On military intervention, the panel was obtuse and vague at best. At one point the report says that there are times when force is justified “preventively and before a latent threat becomes imminent.” What the hell does that mean. That sounds like exactly what the USA did almost two years ago. Really the UN and the EU gets on America’s case for invading without a UN mandate, but the only countries that were blocking that invasion were France and Russia. Two countries that had much to lose from us opening that can of worms.

Which brings us to the point that much of what the panel’s report suggests is only slight changes, if not totally cosmetic, to what the UN’s original charter said that it was supposed to do.

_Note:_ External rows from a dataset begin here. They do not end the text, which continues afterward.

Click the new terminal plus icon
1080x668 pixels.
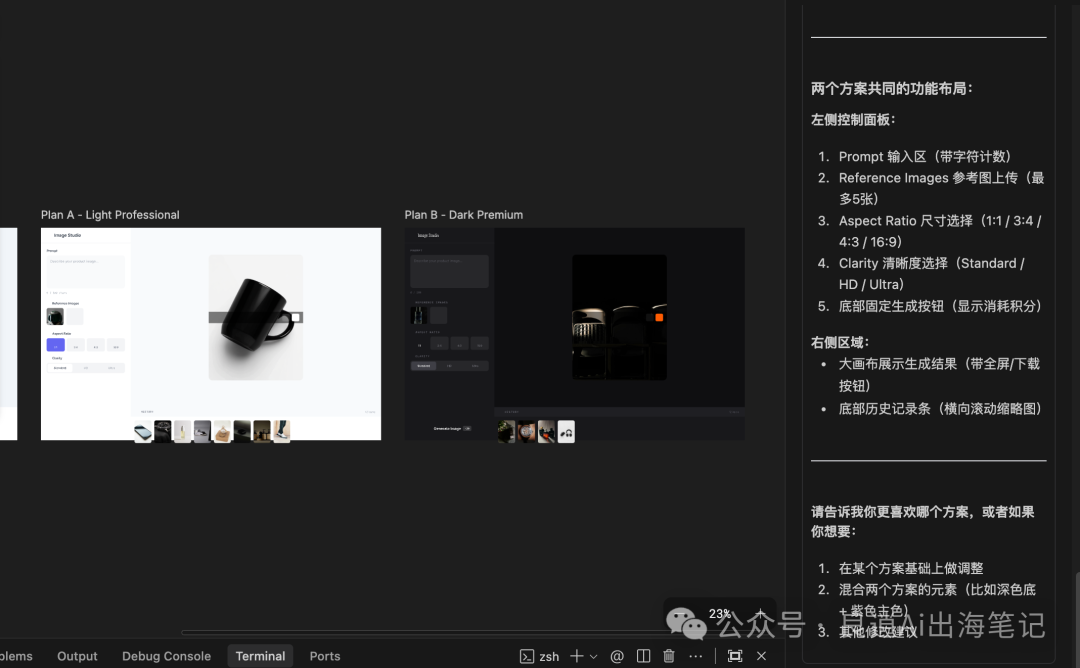576,656
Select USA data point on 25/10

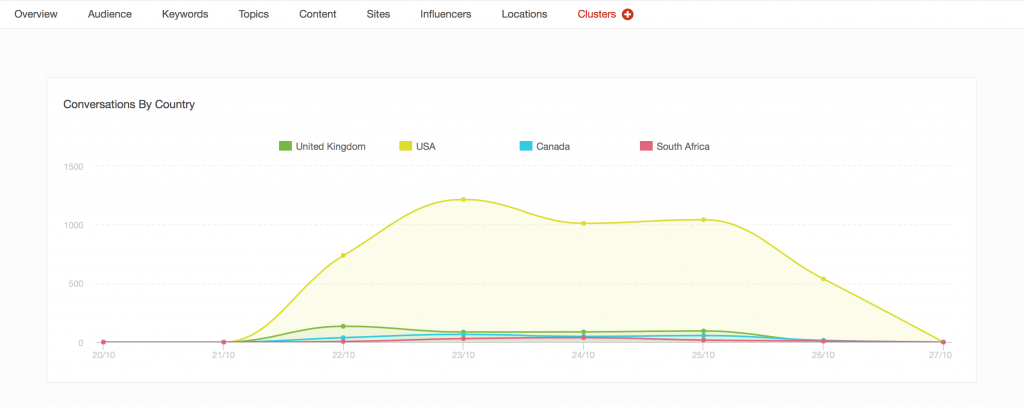click(x=703, y=219)
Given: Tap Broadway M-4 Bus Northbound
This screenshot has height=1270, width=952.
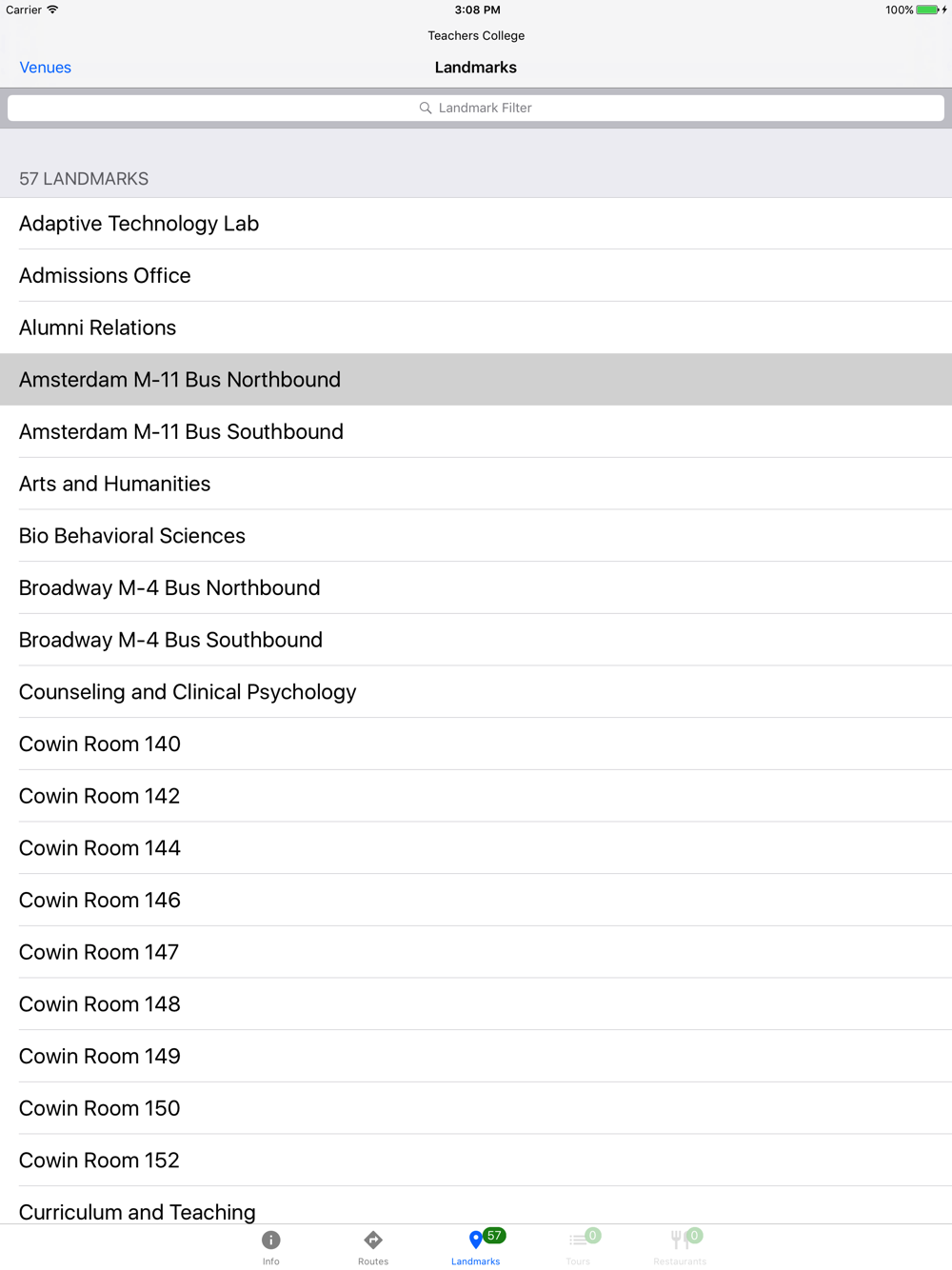Looking at the screenshot, I should pos(169,588).
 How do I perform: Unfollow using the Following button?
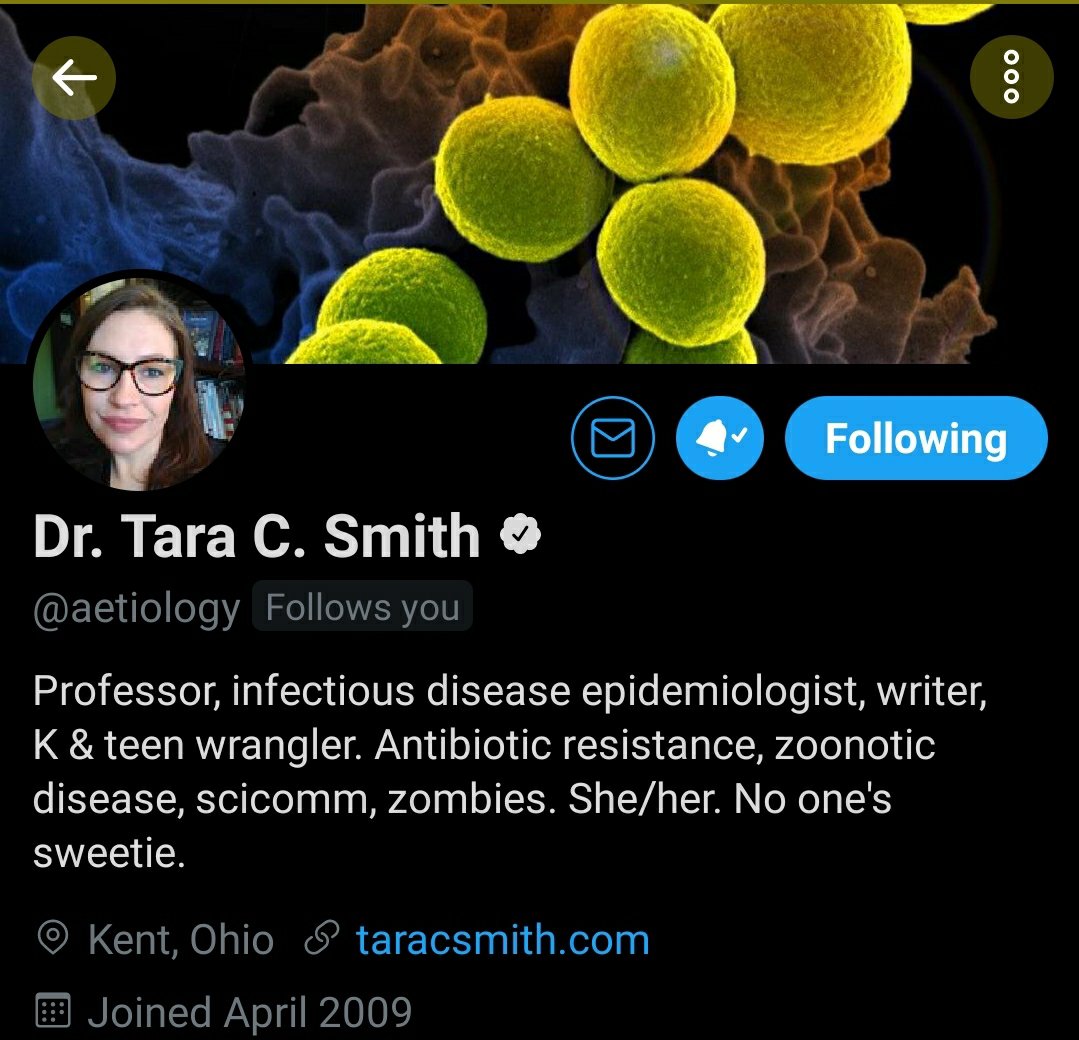click(916, 438)
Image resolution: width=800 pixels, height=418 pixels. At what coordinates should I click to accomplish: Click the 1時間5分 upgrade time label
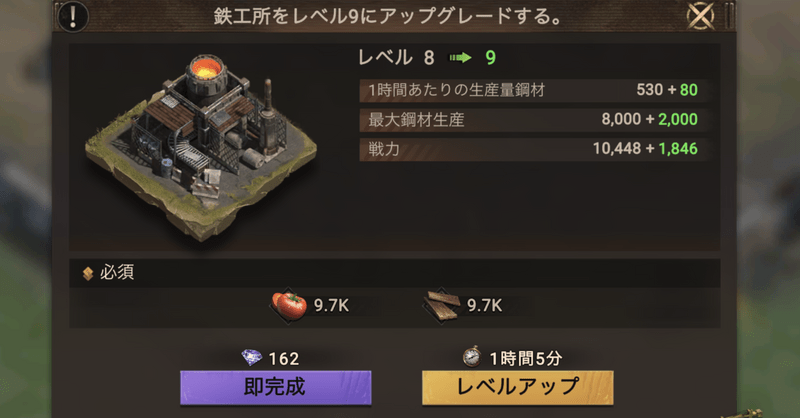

In a related article, Japan is not cool with the proposals in the report, all of which state that there will be no countries added to the group that has veto power on the security council. Which means that if Japan gets a permanent seat on the council, which they deserve, they will not have equal voting rights to, say, France.

Legal Affairs online has an interesting debate by Frederick Rawski and Ruth Wedgewood looking at the successes and failures of the UN, and the challenges to reform that exist within. Frankly I think they are both being a little too easy on the UN. Many of the successes they talk about have other problems after the cameras turn off. Reports are coming in like wildfire in places where the blue helmeted troops of the UN run prostitution rings, abuse citizens and don’t really get countries to that nice point where they can run themselves without some fascist taking over and starting this all up again. Let’s just say their nation-building skills have yet to produce much success.

Anyone who thinks that the UN has the moral high ground, or isn’t a weenie when it comes to aggressive nations should read this.

Glenn Reynolds in the WSJ on replacing Kofi with Vaclav Havel.

William Safire is very hard on Kofi, and says that his resignation will only be the end of the beginning of the scandal.

And lastly, here is a post from Winds of Change called, “If you see blue helmets, RUN!

Update: Story at ABC news' website implicates former Clinton pardonee Marc Rich as accepting millions from Saddam in suspect oil deals, and might have bribed Iraqi officials in order to get future oil contracts. Not one of Clinton's greater moments in office.